There are certain standards we must follow (or guidelines) to keep in mind when considering a purchase. First and foremost, any potential buyer (or seller) should have a one-year, five-year, 10 year and 20 year vision for their business. Yet, many a looker will only have a “hand full of want and a mouthful of gimmee.” Naturally like most of us they want a great deal from the former owner and hopeful pay as little as they can. But do they have the same vision the seller may or should have had? Rarely does either. I am constantly amazed at the number of operators who have no vision for their future. It’s day-to-day grind without seeing the forest for the trees. This sometimes-senseless passion to own a business can cloud one’s judgment. Many new store franchises and hopeful big shots with big investors have come and gone in our industry that set out to be the biggest and the best. Sadly, few reach the pie in the sky.
According to Robert Klueger in his book, Buying & Selling A Business, there are many steps and considerations. It is a generic view and each industry has different challenges and oddities. Drycleaning and laundry is like no other industry in the world. We have not been able to McDonaldize it, and it is no cookie cutter industry. Every day and every garment is different.
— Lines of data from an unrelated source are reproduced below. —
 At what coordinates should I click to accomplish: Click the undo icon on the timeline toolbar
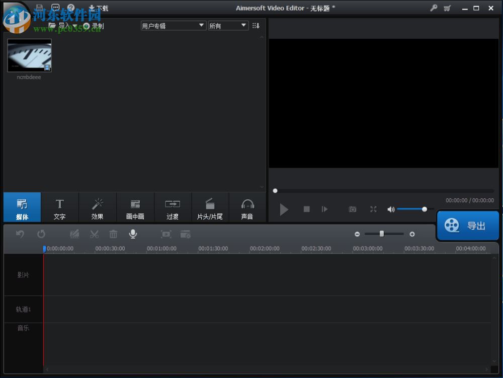(20, 234)
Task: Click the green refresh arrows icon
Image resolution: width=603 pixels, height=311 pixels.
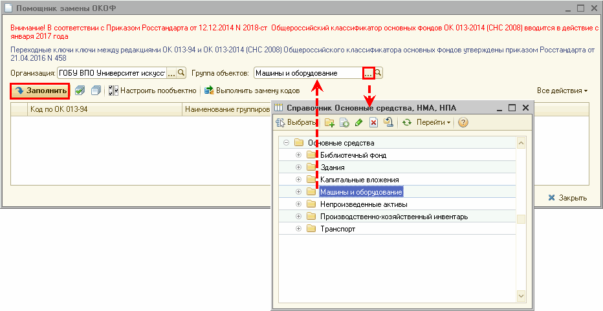Action: (x=406, y=122)
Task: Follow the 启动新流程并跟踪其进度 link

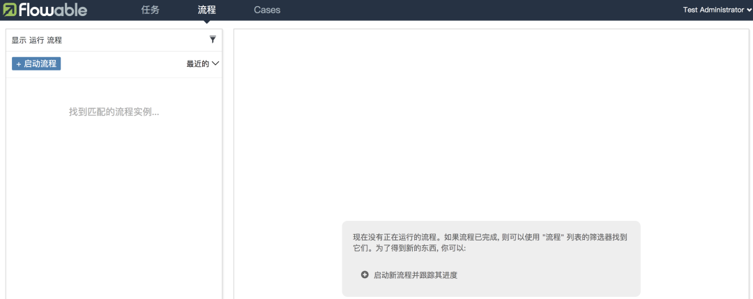Action: [x=416, y=275]
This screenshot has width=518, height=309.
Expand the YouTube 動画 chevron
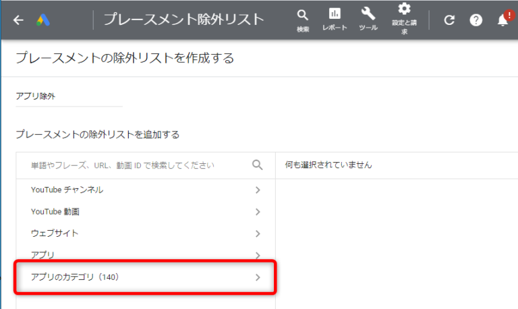[x=258, y=212]
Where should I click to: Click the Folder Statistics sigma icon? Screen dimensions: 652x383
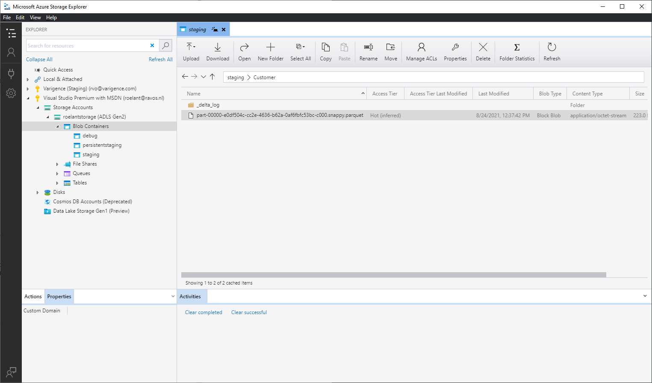pos(516,48)
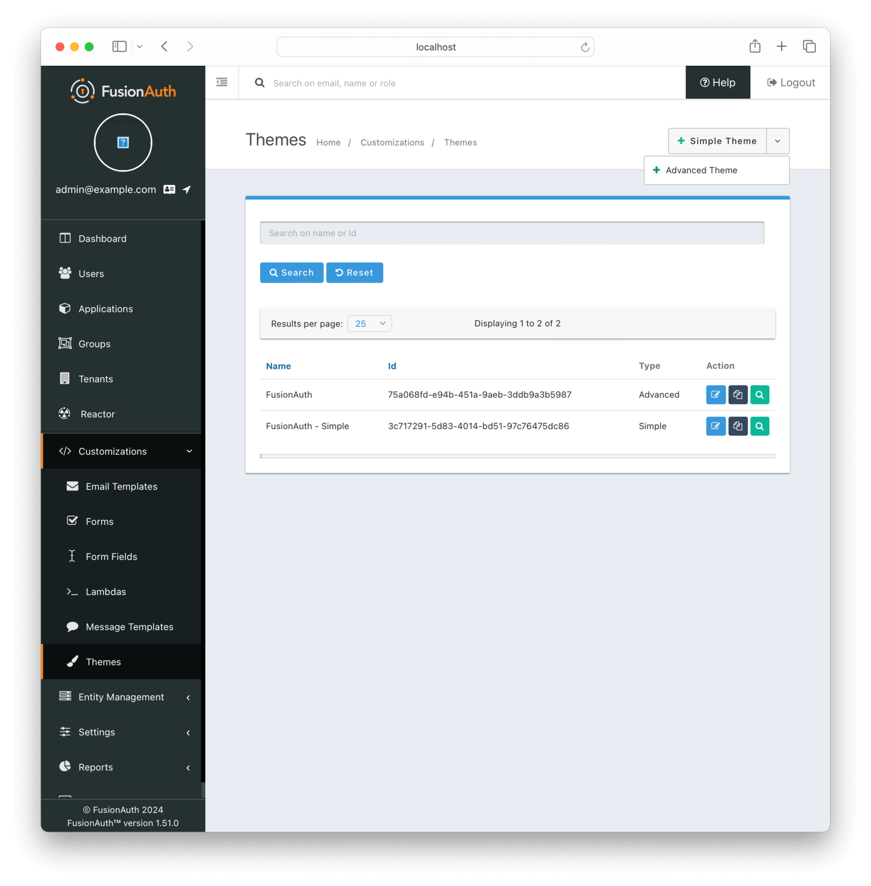Duplicate the FusionAuth Advanced theme

[x=738, y=395]
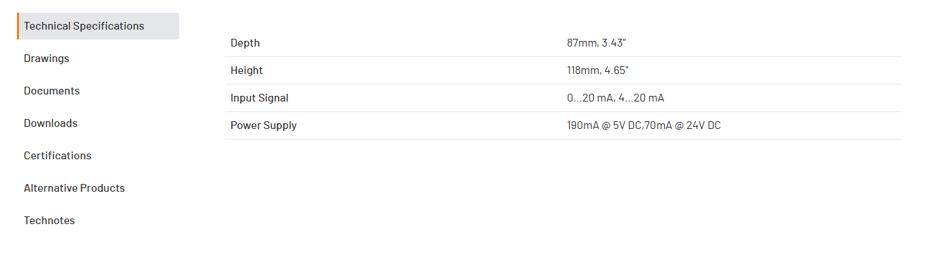The width and height of the screenshot is (930, 265).
Task: Click the 0...20 mA input signal text
Action: pos(591,98)
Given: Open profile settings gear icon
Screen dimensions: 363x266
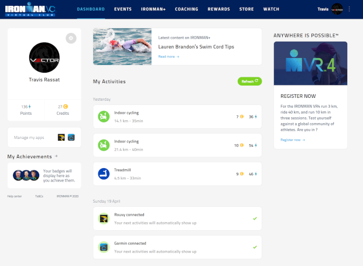Looking at the screenshot, I should 71,38.
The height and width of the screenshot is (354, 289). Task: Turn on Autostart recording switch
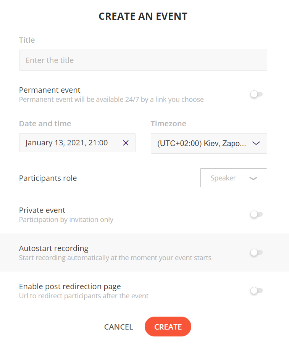click(x=256, y=253)
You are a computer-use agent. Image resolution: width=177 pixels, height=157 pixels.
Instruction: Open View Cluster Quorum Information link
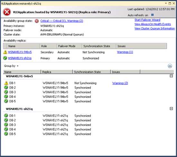pos(155,28)
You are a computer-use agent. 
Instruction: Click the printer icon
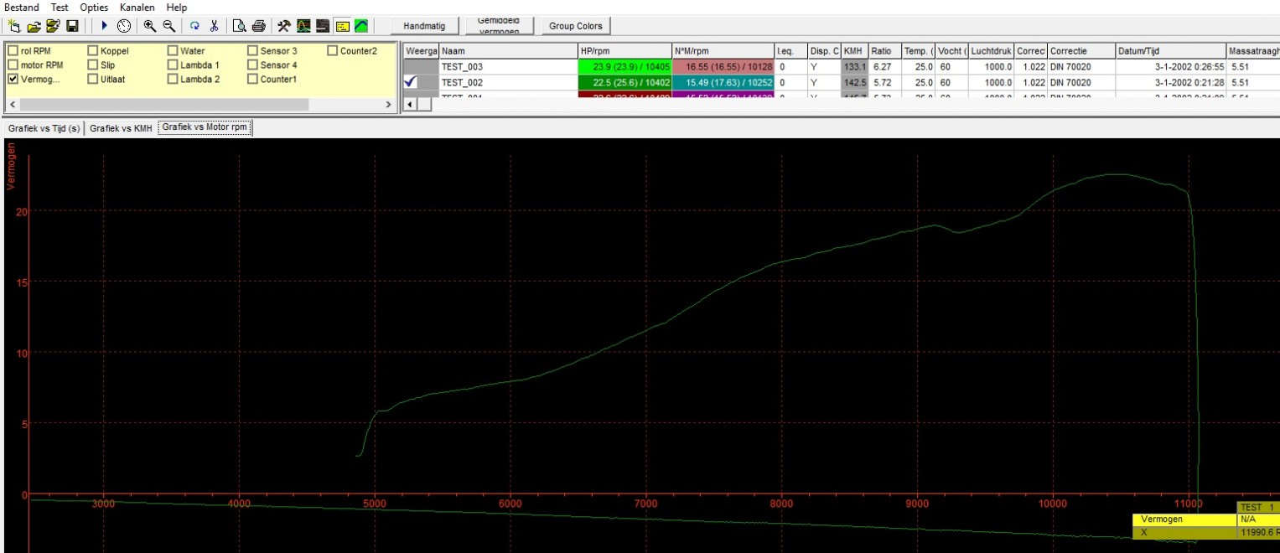point(259,26)
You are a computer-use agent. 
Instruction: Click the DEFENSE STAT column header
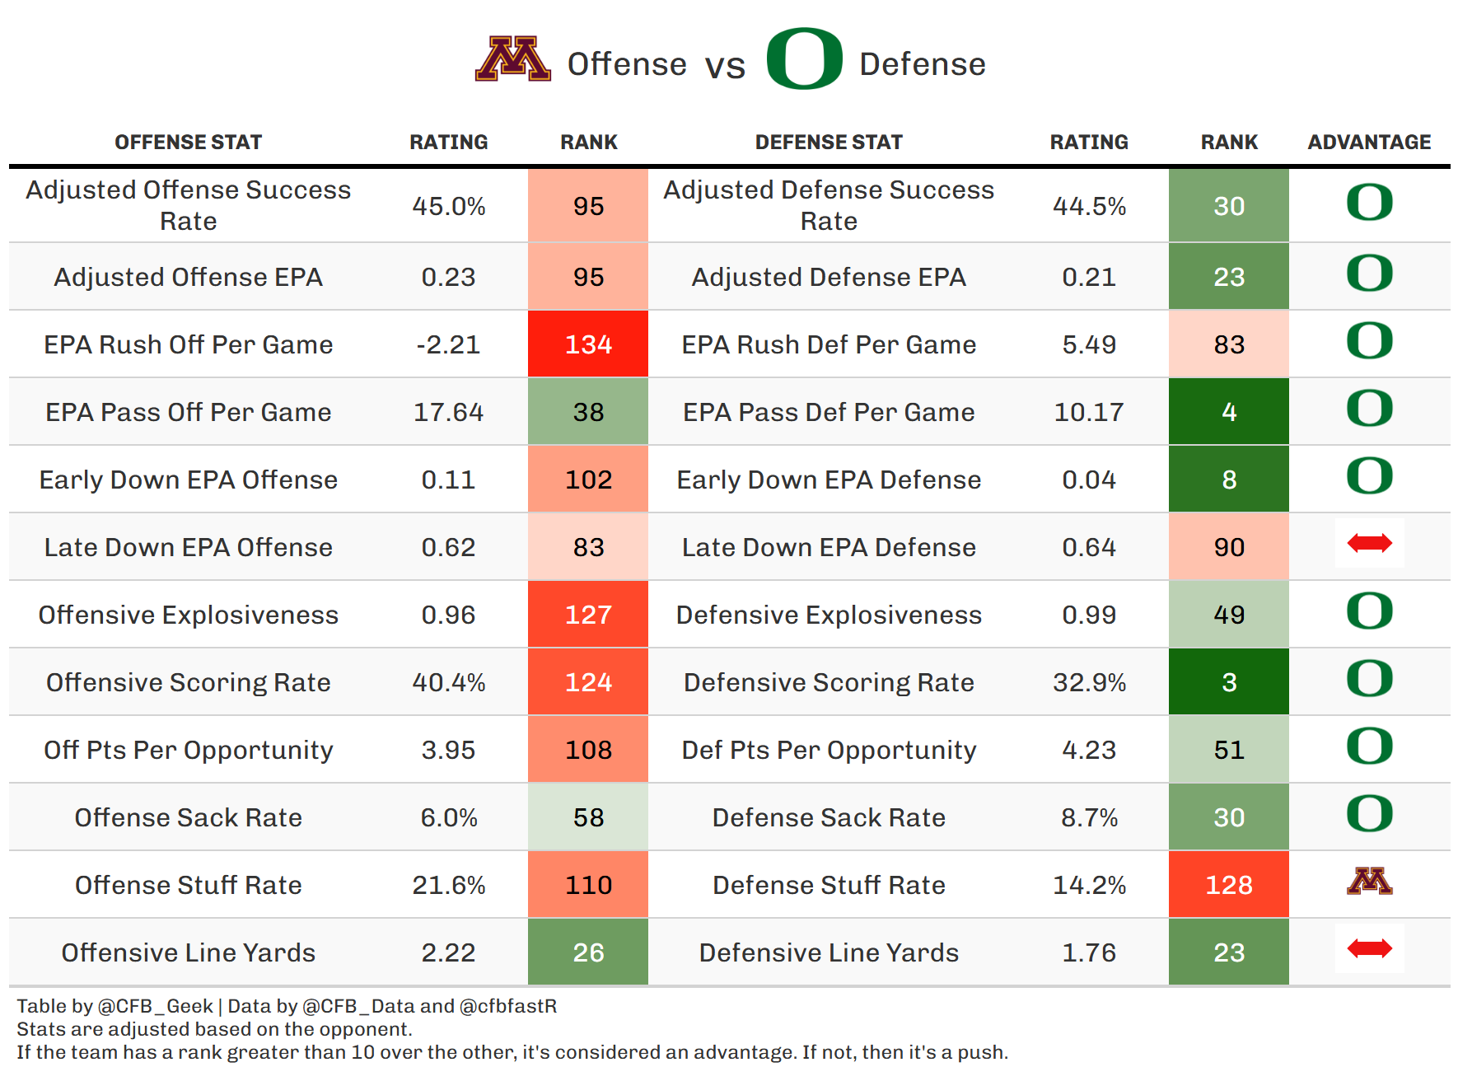tap(829, 143)
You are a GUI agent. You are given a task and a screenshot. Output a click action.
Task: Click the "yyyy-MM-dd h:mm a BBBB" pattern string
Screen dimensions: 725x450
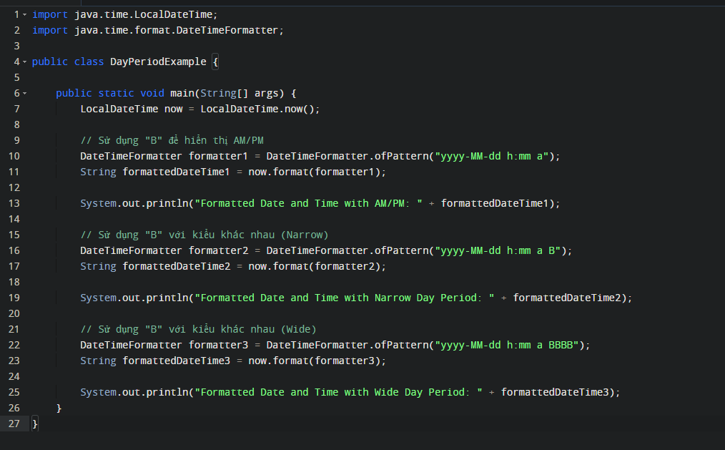point(511,345)
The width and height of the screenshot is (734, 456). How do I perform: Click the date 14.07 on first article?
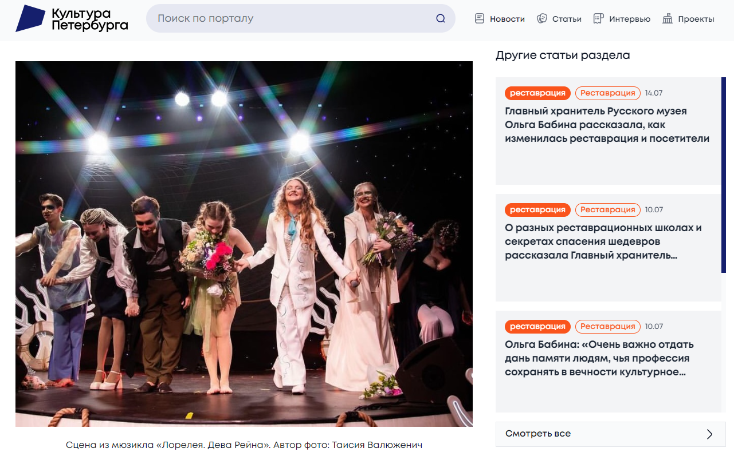654,93
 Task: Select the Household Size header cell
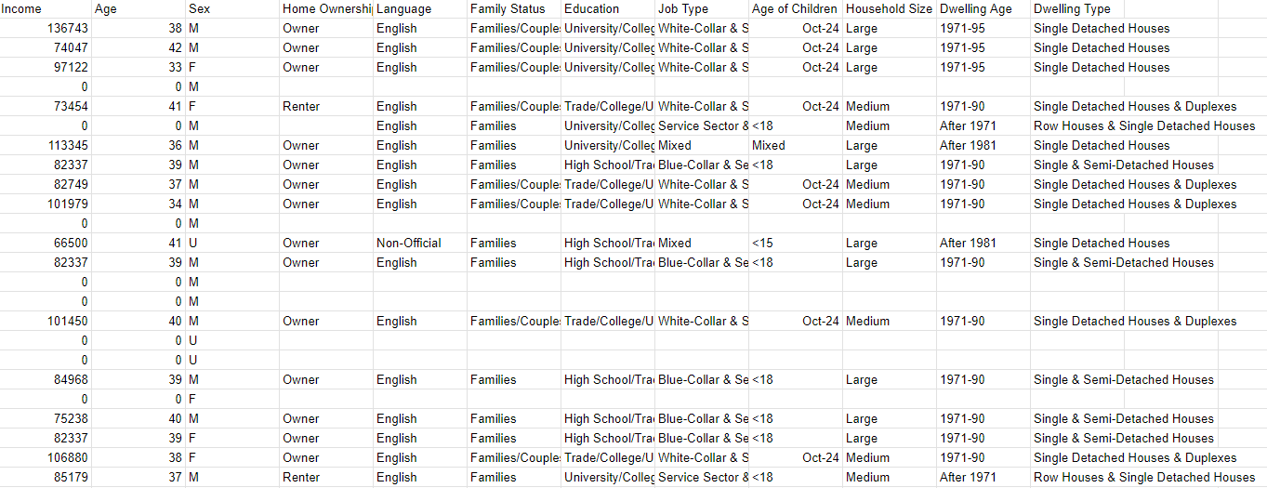click(x=889, y=8)
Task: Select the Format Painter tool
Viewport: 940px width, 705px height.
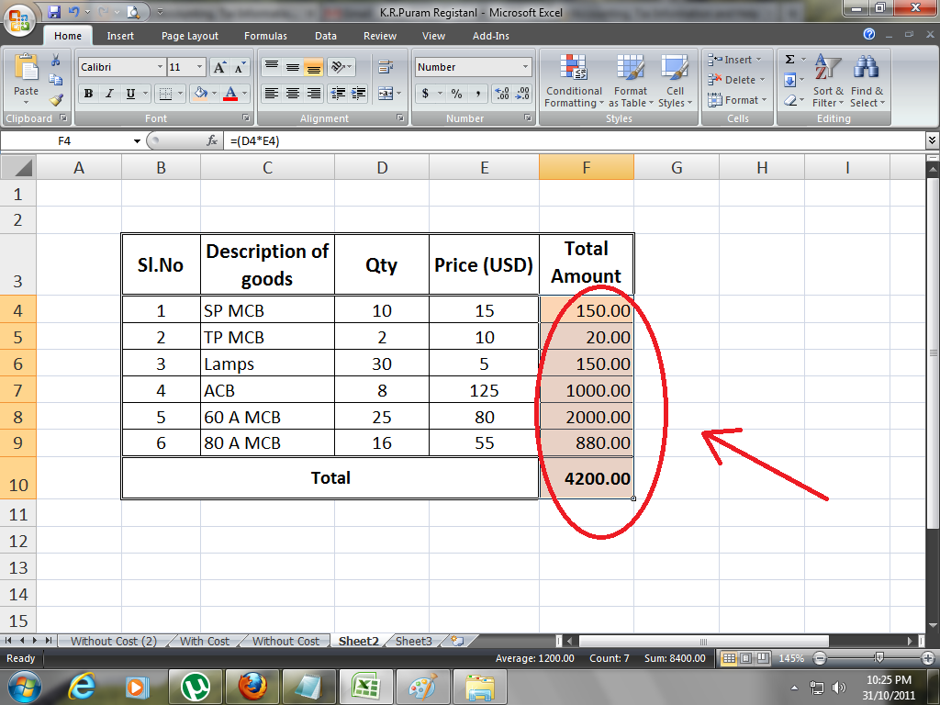Action: [x=56, y=98]
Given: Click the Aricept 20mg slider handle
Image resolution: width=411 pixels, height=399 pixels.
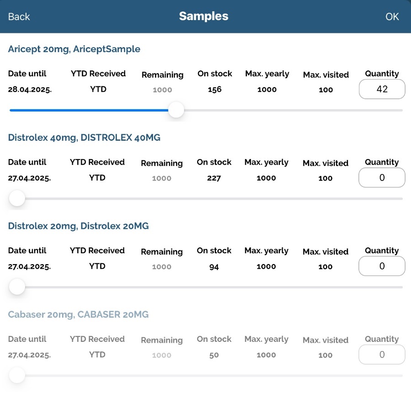Looking at the screenshot, I should [176, 110].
My father once told me that simply wanting to own a business is not reason enough to do it. There must be a market for the product. Far too many people think that a business that seems like fun will be the thing to do but in reality it is a genuine mistake.
Questions To Ask Yourself:
• Do I have the necessary skills and am I willing to invest in training? Are I suited for this industry?
• Is my lifestyle suited for this type of business? Not many realize the complications and hard work involved in drycleaning and laundry. The ridiculous pricing we have and constant employee turnover is enough to make some operators want to run a way to a foreign land and hide.
• Most importantly, is there a need for this business? A shockingly high number of potential and hopeful buyers are simply distressed with their current job or are just mad at their cleaner. Not a good reason to look for as plant.
I like to ask myself in a private moment if I were a buyer: Just why does this person want to sell off if this is such great a deal? There could be personal, honest reasons. Maybe the seller knows there are bad times ahead. Maybe he just isn’t making enough money. Maybe there is no reason or hope for growth in their location. A potential buyer sure would not think about that.
I’m headin’ to the wagon now, these boots are killin’ me.